* Assigned task:
Set down each entry again exactly as written.

Segment Start: Extracted data

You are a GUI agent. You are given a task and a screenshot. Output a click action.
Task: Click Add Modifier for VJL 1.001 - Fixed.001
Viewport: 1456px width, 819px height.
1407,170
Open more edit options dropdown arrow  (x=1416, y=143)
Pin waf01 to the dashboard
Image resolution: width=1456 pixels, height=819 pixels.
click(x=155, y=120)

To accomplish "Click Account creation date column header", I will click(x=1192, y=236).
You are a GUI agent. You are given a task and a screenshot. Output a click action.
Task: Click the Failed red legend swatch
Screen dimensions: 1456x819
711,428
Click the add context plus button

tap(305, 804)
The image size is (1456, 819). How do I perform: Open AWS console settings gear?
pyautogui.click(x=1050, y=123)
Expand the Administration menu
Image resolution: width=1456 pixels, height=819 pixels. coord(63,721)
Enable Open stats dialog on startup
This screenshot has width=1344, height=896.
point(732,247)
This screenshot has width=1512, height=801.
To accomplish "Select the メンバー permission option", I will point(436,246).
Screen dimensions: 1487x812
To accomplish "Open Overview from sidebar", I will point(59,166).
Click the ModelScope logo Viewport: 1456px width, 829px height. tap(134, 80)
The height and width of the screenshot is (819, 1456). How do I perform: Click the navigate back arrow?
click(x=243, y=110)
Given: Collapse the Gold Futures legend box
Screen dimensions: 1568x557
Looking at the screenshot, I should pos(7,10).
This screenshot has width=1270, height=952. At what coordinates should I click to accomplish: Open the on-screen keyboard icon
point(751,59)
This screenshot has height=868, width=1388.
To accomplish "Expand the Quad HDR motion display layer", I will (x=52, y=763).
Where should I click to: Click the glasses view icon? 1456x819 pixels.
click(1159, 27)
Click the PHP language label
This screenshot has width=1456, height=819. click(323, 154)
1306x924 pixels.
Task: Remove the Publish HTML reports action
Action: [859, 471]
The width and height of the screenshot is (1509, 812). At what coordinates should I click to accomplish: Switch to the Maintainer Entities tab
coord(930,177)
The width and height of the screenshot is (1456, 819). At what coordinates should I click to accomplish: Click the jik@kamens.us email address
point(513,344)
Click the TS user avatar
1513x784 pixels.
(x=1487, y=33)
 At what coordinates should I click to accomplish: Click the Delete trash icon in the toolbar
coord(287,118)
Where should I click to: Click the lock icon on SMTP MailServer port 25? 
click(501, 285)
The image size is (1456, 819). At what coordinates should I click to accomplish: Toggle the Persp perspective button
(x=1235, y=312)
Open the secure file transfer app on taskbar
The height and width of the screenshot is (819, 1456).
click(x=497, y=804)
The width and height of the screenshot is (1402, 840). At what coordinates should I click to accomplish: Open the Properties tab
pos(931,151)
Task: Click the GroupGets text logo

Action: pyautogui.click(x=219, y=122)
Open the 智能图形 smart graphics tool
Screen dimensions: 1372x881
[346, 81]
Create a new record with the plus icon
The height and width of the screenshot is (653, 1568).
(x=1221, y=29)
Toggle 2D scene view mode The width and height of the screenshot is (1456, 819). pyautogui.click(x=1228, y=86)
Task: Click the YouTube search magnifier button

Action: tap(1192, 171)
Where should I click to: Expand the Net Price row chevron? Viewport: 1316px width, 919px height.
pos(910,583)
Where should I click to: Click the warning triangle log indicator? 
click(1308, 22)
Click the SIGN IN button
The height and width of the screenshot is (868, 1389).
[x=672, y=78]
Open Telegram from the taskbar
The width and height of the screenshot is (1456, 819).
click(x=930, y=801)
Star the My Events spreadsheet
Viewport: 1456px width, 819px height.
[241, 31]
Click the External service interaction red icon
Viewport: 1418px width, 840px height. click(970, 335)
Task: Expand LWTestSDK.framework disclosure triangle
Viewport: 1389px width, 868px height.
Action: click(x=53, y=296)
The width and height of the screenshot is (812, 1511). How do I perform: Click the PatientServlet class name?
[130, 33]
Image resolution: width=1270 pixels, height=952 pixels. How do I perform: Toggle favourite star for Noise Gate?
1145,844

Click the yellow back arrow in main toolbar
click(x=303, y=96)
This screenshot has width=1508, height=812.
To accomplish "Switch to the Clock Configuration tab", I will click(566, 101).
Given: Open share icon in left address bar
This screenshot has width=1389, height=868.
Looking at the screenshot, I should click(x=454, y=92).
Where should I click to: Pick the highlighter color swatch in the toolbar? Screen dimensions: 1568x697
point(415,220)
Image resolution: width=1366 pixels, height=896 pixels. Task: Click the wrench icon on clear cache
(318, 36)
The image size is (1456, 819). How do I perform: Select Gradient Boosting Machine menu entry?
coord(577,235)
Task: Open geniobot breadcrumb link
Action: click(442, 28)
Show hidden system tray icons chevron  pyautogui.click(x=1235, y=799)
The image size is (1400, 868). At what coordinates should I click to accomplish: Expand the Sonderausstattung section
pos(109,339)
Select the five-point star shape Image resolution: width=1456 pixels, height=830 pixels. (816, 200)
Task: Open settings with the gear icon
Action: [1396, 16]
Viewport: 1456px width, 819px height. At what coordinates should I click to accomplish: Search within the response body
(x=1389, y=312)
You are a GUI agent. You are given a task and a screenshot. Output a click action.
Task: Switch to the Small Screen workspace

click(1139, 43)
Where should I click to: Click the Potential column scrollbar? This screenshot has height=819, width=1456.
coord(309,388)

Segment End: Extracted data

* Solution:
You are a GUI agent. You are given a task and a screenshot. Output a click action.
Task: Click Add Modifier for VJL 1.001 - Fixed.001
Viewport: 1456px width, 819px height.
1407,170
Open more edit options dropdown arrow  (x=1416, y=143)
Pin waf01 to the dashboard
Image resolution: width=1456 pixels, height=819 pixels.
click(x=155, y=120)

To accomplish "Click Account creation date column header", I will click(x=1192, y=236).
You are a GUI agent. You are given a task and a screenshot. Output a click action.
Task: Click the Failed red legend swatch
Screen dimensions: 1456x819
711,428
Click the add context plus button

tap(305, 804)
The image size is (1456, 819). How do I perform: Open AWS console settings gear?
pyautogui.click(x=1050, y=123)
Expand the Administration menu
Image resolution: width=1456 pixels, height=819 pixels. coord(63,721)
Enable Open stats dialog on startup
This screenshot has width=1344, height=896.
point(732,247)
This screenshot has width=1512, height=801.
To accomplish "Select the メンバー permission option", I will point(436,246).
Screen dimensions: 1487x812
To accomplish "Open Overview from sidebar", I will point(59,166).
Click the ModelScope logo Viewport: 1456px width, 829px height. tap(134, 80)
The height and width of the screenshot is (819, 1456). How do I perform: Click the navigate back arrow?
click(x=243, y=110)
Given: Collapse the Gold Futures legend box
Screen dimensions: 1568x557
Looking at the screenshot, I should pos(7,10).
This screenshot has width=1270, height=952. At what coordinates should I click to accomplish: Open the on-screen keyboard icon
point(751,59)
This screenshot has height=868, width=1388.
To accomplish "Expand the Quad HDR motion display layer", I will (x=52, y=763).
Where should I click to: Click the glasses view icon? 1456x819 pixels.
click(1159, 27)
Click the PHP language label
This screenshot has width=1456, height=819. click(323, 154)
1306x924 pixels.
Task: Remove the Publish HTML reports action
Action: [859, 471]
The width and height of the screenshot is (1509, 812). At what coordinates should I click to accomplish: Switch to the Maintainer Entities tab
coord(930,177)
The width and height of the screenshot is (1456, 819). At what coordinates should I click to accomplish: Click the jik@kamens.us email address
point(513,344)
Click the TS user avatar
1513x784 pixels.
(x=1487, y=33)
 At what coordinates should I click to accomplish: Click the Delete trash icon in the toolbar
coord(287,118)
Where should I click to: Click the lock icon on SMTP MailServer port 25? 
click(501, 285)
The image size is (1456, 819). At what coordinates should I click to accomplish: Toggle the Persp perspective button
(x=1235, y=312)
Open the secure file transfer app on taskbar
The height and width of the screenshot is (819, 1456).
click(x=497, y=804)
The width and height of the screenshot is (1402, 840). At what coordinates should I click to accomplish: Open the Properties tab
pos(931,151)
Task: Click the GroupGets text logo

Action: pyautogui.click(x=219, y=122)
Open the 智能图形 smart graphics tool
Screen dimensions: 1372x881
[346, 81]
Create a new record with the plus icon
The height and width of the screenshot is (653, 1568).
(x=1221, y=29)
Toggle 2D scene view mode The width and height of the screenshot is (1456, 819). pyautogui.click(x=1228, y=86)
Task: Click the YouTube search magnifier button

Action: tap(1192, 171)
Where should I click to: Expand the Net Price row chevron? Viewport: 1316px width, 919px height.
pos(910,583)
Where should I click to: Click the warning triangle log indicator? 
click(1308, 22)
Click the SIGN IN button
The height and width of the screenshot is (868, 1389).
[x=672, y=78]
Open Telegram from the taskbar
The width and height of the screenshot is (1456, 819).
click(x=930, y=801)
Star the My Events spreadsheet
Viewport: 1456px width, 819px height.
[241, 31]
Click the External service interaction red icon
Viewport: 1418px width, 840px height. click(970, 335)
Task: Expand LWTestSDK.framework disclosure triangle
Viewport: 1389px width, 868px height.
Action: click(x=53, y=296)
The width and height of the screenshot is (812, 1511). How do I perform: Click the PatientServlet class name?
[130, 33]
Image resolution: width=1270 pixels, height=952 pixels. How do I perform: Toggle favourite star for Noise Gate?
1145,844

Click the yellow back arrow in main toolbar
click(x=303, y=96)
This screenshot has width=1508, height=812.
To accomplish "Switch to the Clock Configuration tab", I will click(566, 101).
Given: Open share icon in left address bar
This screenshot has width=1389, height=868.
Looking at the screenshot, I should click(x=454, y=92).
Where should I click to: Pick the highlighter color swatch in the toolbar? Screen dimensions: 1568x697
point(415,220)
Image resolution: width=1366 pixels, height=896 pixels. Task: Click the wrench icon on clear cache
(318, 36)
The image size is (1456, 819). How do I perform: Select Gradient Boosting Machine menu entry?
coord(577,235)
Task: Open geniobot breadcrumb link
Action: click(442, 28)
Show hidden system tray icons chevron  pyautogui.click(x=1235, y=799)
The image size is (1400, 868). At what coordinates should I click to accomplish: Expand the Sonderausstattung section
pos(109,339)
Select the five-point star shape Image resolution: width=1456 pixels, height=830 pixels. (816, 200)
Task: Open settings with the gear icon
Action: [1396, 16]
Viewport: 1456px width, 819px height. At what coordinates should I click to accomplish: Search within the response body
(x=1389, y=312)
You are a GUI agent. You are given a task and a screenshot. Output a click action.
Task: Switch to the Small Screen workspace

click(1139, 43)
Where should I click to: Click the Potential column scrollbar? This screenshot has height=819, width=1456.
coord(309,388)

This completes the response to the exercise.